Colleen’s heartbeats throbbed between her ears.

The traffic light before her was still red. She needed to turn right to catch the freeway.

To her left, rumbling down Third Street toward the wide intersection, a semi approached, groaning in low gear. Colleen sucked in a breath, stomped the gas, unleashed the Torino’s big block V8. Her tires squealed as she cut the steering wheel hard right, fishtailing into the intersection where she finally caught asphalt, shooting onto Third favoring two wheels.

The 101 on-ramp came quickly.

And there it was again in the rearview, the pickup, doing its best to keep up. A clump of vehicles ahead of Colleen was moving at the legal limit. She shot around a Volvo on the right, up on the shoulder, then back out into traffic, earning generous honks all around.

The pickup truck did the same but careened from side to side. It didn’t have her center of gravity.

She mashed the pedal and the traffic became a blur. The Torino squealed past cars and trucks, darting in and out. The V8 roared as she shot onto 101 South, headed for San Jose now. The opposite direction of where she wanted to go, but now she had to shake her tail.

Down by the airport, she veered off the freeway, tires screeching, and maneuvered back toward H&M, taking surface streets, heading back into town from a different direction. Her fuel indicator was down a good notch after all the wild driving.

She needed to get her evidence together now. Hand it over to someone she could trust. Moran. She wouldn’t risk going to see Alex tonight. Frank Madrid might follow somehow. Colleen had a hidey-hole, the welfare hotel she had prepaid to justify proper lodgings for parole. She’d stay there tonight.

Turning on Yosemite, she flipped her headlights off. She trawled down the desolate street in relative darkness. She pulled into the driveway of a wire and cable warehouse just before H&M, where she parked behind a delivery truck, out of sight. She killed the engine, got out of the car with her flashlight, moved quickly to the front of the property by a ramshackle, collapsing gate. Peering out, she breathed deeply, in an attempt to ease the agitation.

Just one lonely streetlight, casting a grainy oval of dim light onto the middle of the forsaken street.

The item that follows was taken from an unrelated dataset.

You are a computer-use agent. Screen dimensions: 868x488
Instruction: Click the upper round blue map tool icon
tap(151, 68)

She got her keys out, ready, and was about to make a dash for H&M when she heard the growl of an engine from the other end of Yosemite.

She ducked back into the shadows behind the fence.

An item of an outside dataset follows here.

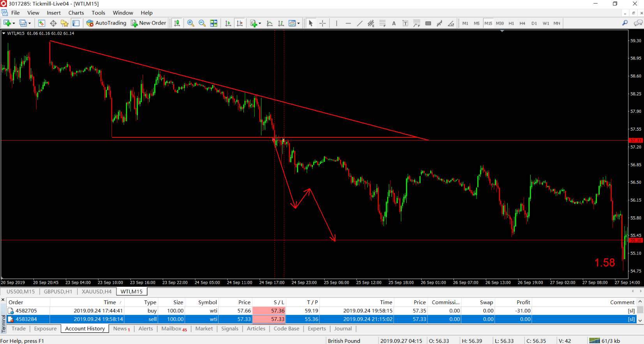Toggle chart shift
The width and height of the screenshot is (644, 344).
240,23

A boxy white Ford sedan trolled by this time, a chrome light sticking out of the driver’s door. An unmarked police car. Tinted windows. The same one that followed her the other night from Pacifica?

How many cops were involved? She knew Frank Madrid, and the two who tried to torch the warehouse, and possibly that Don character she’d run into with Steve Davis.

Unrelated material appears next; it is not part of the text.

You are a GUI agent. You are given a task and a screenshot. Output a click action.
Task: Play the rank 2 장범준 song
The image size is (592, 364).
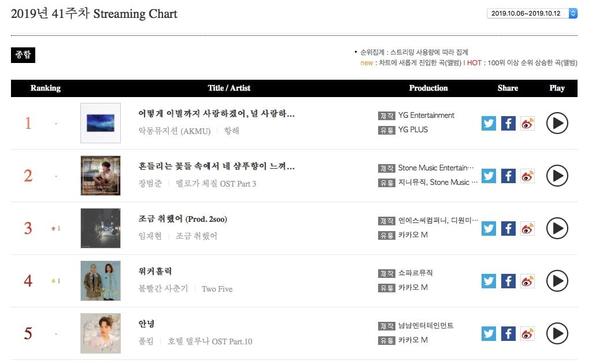point(557,176)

She raked her head around the fence, saw the car head down to H&M.

It stopped at the gates.

A man in a mid-length coat got out of the car, went over to the gate, leaned on the buzzer. She could hear it from where she stood, distant but clear in the night air. When there was no answer, the man looked around, went back to his car.

The searchlight on the car lit up, moved about, scanning the front of the plant. Then it shut off, leaving a flickering imprint where the light had been. She saw the car go to the end of the street where it made a wide U-turn, came back, then park in darkness on the other side of the street.

Staking her out.

Her heart rate ratcheted up.

She turned, hoofed it back behind the wire warehouse, up to the shore where scummy water lapped onto trash and discarded lumber and bricks. She followed the shoreline down to the fence that reached out into the bay next to H&M. Where Ramon had found a hole a few feet out where one could get through.

She stripped down to her new blouse and jacket, left her new slacks, socks, and boots with the little metal studs on the ankles folded up on top of a crate and flicked on the flashlight, keeping the beam low.

At the shore she scanned the cyclone fence reaching into the water.

There it was.

A gap in the fence, carefully pulled open either side. Thank you, Ramon.

She waded out, testing each step cautiously, to ensure nothing sharp lay underfoot. The water was good and cold, and she fought the shivers. Up to her knees now. It smelled like oil and waste.